Word and item position records
______
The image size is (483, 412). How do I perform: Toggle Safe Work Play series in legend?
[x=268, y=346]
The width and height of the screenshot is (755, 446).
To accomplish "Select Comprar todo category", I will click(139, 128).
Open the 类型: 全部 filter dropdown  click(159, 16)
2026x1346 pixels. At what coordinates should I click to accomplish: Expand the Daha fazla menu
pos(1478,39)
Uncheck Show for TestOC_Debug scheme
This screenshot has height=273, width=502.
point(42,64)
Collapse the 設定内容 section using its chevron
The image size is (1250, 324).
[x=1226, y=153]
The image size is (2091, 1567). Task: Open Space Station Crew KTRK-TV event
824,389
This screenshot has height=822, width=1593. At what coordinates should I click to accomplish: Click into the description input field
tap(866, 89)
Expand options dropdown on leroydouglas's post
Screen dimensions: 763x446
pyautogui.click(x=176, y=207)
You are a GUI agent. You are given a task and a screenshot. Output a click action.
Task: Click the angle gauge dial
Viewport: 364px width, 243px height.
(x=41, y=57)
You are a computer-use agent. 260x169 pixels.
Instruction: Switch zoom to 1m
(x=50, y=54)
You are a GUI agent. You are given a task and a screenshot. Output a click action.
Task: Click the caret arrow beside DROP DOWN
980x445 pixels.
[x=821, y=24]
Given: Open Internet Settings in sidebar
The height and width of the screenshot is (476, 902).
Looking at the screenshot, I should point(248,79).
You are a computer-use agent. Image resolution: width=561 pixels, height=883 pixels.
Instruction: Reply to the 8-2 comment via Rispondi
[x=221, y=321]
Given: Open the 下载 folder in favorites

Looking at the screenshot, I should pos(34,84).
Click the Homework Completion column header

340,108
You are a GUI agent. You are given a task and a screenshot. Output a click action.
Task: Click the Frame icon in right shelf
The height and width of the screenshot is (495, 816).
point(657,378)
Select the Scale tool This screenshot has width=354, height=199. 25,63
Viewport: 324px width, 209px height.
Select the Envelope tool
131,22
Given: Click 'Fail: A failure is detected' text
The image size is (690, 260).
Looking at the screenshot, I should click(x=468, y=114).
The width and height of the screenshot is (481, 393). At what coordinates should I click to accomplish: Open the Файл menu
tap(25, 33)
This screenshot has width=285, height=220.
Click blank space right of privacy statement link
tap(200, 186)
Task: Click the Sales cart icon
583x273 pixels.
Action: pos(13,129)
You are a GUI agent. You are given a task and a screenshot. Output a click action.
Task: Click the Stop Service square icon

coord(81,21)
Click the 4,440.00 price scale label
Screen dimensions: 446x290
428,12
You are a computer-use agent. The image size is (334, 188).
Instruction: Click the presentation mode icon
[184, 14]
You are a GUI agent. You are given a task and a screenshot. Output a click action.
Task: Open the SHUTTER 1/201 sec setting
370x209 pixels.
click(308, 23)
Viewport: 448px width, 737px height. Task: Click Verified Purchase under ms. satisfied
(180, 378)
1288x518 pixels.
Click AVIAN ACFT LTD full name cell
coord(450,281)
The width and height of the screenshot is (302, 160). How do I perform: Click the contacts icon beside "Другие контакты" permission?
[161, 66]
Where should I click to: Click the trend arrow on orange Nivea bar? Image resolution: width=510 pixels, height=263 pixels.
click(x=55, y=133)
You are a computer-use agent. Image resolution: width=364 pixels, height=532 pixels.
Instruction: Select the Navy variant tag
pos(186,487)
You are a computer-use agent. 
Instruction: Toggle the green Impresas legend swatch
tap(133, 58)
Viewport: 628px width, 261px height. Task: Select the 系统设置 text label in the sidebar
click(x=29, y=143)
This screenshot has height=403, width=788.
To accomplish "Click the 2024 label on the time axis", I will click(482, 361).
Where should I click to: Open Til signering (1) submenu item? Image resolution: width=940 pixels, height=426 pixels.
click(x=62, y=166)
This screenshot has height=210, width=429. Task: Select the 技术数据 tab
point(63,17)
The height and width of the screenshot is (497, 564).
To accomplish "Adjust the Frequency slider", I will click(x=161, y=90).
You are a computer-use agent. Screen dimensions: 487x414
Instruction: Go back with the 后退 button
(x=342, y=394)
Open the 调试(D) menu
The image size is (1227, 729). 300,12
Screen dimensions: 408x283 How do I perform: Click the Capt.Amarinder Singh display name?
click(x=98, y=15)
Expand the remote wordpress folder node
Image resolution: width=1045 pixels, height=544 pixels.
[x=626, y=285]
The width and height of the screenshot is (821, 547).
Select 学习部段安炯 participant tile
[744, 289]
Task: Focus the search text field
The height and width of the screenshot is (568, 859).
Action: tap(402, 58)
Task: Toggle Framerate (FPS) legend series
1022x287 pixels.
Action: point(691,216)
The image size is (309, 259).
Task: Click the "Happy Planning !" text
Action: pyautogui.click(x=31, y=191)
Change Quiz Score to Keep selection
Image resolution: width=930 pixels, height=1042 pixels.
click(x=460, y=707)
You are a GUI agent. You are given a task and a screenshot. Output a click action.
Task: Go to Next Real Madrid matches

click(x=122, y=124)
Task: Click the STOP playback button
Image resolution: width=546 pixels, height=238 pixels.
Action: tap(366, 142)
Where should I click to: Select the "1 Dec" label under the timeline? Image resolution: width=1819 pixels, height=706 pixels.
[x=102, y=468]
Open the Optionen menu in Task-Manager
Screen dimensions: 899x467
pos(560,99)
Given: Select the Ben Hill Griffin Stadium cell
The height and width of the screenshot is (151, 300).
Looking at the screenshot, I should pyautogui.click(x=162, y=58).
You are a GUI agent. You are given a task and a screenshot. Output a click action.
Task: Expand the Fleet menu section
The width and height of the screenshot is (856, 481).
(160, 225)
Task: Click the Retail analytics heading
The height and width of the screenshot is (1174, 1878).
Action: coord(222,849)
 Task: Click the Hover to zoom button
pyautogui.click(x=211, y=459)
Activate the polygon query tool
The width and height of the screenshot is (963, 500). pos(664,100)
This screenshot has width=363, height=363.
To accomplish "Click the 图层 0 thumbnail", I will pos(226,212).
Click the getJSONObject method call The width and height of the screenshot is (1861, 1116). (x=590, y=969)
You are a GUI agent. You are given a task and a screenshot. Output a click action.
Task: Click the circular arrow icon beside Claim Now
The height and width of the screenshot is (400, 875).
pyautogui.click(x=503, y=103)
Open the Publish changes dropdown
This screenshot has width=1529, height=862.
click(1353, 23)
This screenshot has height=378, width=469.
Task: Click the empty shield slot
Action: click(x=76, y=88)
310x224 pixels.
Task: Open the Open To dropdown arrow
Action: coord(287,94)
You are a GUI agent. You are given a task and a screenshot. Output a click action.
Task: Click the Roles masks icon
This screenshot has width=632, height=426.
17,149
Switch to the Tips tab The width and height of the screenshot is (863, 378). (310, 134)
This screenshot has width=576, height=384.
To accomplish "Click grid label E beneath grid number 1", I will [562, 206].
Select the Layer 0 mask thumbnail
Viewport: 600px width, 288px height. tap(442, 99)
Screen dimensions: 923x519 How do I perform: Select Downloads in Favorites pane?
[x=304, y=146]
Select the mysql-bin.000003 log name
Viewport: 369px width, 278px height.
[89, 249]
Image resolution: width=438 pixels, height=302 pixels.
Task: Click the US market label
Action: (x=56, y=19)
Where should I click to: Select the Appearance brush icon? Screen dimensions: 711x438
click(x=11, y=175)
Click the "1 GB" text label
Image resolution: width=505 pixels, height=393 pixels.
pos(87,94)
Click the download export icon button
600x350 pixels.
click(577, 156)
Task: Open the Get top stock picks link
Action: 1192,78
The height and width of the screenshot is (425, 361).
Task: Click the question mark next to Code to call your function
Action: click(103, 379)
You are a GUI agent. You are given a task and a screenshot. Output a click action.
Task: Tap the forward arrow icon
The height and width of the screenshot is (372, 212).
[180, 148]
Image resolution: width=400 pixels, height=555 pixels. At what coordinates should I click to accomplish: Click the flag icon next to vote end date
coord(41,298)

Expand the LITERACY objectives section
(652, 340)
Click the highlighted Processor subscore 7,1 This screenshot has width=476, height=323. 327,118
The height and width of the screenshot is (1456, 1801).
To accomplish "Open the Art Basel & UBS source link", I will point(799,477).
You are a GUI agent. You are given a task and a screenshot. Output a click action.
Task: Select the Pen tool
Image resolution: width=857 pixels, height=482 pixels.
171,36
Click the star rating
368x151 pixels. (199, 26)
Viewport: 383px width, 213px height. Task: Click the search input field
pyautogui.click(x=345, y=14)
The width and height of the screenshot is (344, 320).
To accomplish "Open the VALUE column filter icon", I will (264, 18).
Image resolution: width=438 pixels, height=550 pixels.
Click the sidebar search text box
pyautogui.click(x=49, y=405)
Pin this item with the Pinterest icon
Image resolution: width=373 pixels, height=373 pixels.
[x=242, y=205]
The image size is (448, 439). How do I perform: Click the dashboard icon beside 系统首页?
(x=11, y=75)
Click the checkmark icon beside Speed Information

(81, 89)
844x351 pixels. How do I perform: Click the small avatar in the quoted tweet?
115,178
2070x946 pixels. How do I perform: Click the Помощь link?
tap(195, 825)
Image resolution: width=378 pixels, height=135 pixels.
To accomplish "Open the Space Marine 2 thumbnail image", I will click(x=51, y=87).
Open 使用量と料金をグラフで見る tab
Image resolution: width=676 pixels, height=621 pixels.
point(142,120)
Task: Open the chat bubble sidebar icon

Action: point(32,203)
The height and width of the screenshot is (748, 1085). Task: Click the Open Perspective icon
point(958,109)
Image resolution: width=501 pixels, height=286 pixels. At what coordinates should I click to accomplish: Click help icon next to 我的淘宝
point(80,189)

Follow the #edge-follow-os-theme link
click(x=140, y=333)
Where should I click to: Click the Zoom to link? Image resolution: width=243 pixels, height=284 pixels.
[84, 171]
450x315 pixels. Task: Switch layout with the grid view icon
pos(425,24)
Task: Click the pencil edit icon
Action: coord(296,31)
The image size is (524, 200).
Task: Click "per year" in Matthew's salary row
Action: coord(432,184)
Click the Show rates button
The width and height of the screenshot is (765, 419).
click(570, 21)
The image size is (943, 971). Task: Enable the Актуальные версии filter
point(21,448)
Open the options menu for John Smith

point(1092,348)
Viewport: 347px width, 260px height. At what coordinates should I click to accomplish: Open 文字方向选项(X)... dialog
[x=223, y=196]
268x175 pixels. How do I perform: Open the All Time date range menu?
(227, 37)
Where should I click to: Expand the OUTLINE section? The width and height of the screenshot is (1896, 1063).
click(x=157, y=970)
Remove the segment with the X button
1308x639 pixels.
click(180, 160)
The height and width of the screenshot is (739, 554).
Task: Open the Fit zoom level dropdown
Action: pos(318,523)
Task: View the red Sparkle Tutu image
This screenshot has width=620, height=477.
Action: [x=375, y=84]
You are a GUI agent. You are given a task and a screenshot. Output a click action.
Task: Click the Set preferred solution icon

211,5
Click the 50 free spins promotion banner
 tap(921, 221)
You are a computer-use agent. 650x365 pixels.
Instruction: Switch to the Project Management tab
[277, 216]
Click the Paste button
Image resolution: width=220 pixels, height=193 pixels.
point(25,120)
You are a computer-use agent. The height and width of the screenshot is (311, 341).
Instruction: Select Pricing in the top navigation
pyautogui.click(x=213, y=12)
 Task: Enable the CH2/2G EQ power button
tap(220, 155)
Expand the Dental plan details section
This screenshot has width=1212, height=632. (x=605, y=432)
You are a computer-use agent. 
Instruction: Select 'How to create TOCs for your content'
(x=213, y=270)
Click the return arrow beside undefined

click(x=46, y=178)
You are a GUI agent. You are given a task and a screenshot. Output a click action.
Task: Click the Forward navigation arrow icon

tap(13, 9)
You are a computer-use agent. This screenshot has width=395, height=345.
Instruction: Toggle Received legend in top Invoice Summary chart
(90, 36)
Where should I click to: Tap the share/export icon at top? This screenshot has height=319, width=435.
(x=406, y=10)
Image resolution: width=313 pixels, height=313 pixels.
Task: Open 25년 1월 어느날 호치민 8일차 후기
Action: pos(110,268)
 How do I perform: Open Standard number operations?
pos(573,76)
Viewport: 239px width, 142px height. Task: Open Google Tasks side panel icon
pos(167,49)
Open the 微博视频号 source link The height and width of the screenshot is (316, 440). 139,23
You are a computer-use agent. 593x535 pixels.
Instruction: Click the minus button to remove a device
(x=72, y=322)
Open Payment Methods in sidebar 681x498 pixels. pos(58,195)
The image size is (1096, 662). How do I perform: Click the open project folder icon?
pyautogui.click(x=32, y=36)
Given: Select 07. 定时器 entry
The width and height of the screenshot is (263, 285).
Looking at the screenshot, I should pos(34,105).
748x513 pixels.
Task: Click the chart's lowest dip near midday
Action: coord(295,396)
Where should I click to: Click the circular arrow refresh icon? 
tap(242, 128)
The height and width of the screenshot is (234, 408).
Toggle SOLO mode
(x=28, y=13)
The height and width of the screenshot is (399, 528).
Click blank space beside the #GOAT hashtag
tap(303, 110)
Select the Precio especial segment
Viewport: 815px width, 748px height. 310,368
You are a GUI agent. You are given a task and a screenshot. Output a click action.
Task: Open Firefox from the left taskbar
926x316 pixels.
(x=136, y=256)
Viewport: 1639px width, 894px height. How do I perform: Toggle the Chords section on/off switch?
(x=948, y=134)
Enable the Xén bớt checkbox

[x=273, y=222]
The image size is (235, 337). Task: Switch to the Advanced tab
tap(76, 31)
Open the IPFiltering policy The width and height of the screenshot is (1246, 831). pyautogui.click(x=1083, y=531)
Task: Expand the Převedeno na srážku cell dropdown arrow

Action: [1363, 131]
______
**Written instruction**
Copy the records between the line containing "Viewport: 628px width, 261px" and the line containing "will click(482, 361).", both included, without any changes.

**The completed task**
Viewport: 628px width, 261px height. Task: Select the 系统设置 text label in the sidebar
click(x=29, y=143)
This screenshot has height=403, width=788.
To accomplish "Click the 2024 label on the time axis", I will click(482, 361).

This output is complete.